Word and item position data
* * * * *

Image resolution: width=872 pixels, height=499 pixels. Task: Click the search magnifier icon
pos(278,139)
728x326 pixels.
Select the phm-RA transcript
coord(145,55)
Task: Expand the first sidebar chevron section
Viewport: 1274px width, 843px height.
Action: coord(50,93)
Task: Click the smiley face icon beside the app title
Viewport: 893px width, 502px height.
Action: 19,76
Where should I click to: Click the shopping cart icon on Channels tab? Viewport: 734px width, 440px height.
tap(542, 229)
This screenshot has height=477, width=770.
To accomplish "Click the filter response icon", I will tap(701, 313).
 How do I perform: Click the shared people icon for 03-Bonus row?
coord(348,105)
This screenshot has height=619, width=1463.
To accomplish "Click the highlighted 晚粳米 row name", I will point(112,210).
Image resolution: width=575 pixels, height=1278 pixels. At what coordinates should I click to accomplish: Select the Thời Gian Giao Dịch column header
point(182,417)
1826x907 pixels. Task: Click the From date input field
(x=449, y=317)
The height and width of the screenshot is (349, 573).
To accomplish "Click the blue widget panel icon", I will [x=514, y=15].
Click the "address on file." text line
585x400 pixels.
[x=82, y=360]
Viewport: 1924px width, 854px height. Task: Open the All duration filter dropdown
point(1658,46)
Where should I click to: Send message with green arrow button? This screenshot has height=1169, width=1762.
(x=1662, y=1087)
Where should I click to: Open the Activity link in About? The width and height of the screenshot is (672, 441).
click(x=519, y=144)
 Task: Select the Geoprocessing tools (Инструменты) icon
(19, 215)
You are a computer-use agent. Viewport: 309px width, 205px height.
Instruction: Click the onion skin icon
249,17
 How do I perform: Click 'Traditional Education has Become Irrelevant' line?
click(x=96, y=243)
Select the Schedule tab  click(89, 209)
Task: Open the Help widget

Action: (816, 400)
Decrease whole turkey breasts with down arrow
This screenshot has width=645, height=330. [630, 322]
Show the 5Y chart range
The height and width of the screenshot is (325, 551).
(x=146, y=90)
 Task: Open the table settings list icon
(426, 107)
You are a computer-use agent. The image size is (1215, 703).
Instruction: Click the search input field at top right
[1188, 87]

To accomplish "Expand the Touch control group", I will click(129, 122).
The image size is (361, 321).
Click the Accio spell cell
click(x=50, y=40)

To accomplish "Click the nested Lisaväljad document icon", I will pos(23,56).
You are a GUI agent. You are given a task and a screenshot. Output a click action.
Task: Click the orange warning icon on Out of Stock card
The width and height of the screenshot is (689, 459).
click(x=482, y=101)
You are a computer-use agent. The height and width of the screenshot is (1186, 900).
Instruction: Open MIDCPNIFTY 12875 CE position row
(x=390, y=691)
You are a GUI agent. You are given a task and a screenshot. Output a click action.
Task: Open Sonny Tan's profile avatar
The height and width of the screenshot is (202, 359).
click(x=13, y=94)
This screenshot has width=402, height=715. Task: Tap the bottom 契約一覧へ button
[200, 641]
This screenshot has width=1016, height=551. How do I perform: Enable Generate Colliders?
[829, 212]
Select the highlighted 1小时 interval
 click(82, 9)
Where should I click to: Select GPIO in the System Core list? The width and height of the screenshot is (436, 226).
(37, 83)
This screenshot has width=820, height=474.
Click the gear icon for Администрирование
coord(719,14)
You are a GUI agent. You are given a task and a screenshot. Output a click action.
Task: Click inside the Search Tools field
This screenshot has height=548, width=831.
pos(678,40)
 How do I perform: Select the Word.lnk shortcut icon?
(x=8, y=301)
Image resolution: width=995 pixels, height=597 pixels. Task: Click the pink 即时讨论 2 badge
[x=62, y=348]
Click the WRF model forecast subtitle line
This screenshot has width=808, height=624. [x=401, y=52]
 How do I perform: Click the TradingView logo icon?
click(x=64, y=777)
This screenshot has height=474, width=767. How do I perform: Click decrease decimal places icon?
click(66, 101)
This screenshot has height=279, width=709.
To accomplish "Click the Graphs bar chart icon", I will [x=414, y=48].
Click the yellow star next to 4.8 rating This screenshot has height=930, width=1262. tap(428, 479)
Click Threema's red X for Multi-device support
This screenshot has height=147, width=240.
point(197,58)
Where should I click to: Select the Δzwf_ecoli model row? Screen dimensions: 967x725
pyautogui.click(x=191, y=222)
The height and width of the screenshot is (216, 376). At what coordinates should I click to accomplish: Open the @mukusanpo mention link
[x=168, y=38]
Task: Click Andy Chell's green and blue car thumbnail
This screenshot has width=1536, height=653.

* * * * *

Set problem
Starting at the line that contains "Show the 5Y chart range" and ending at the line that contains "I will pos(23,56).", write those lines out again, requests included. Multiply every coordinate in the answers by 2.2 and round each result to a whole number, with halves rounded up.

Correct response
Show the 5Y chart range
The height and width of the screenshot is (325, 551).
(x=321, y=198)
 Task: Open the table settings list icon
(937, 235)
You are a computer-use agent. The image size is (1215, 703).
Instruction: Click the search input field at top right
[2614, 191]

To accomplish "Expand the Touch control group", I will click(284, 268).
The image size is (361, 321).
Click the Accio spell cell
click(x=110, y=88)

To accomplish "Click the nested Lisaväljad document icon", I will pos(51,123).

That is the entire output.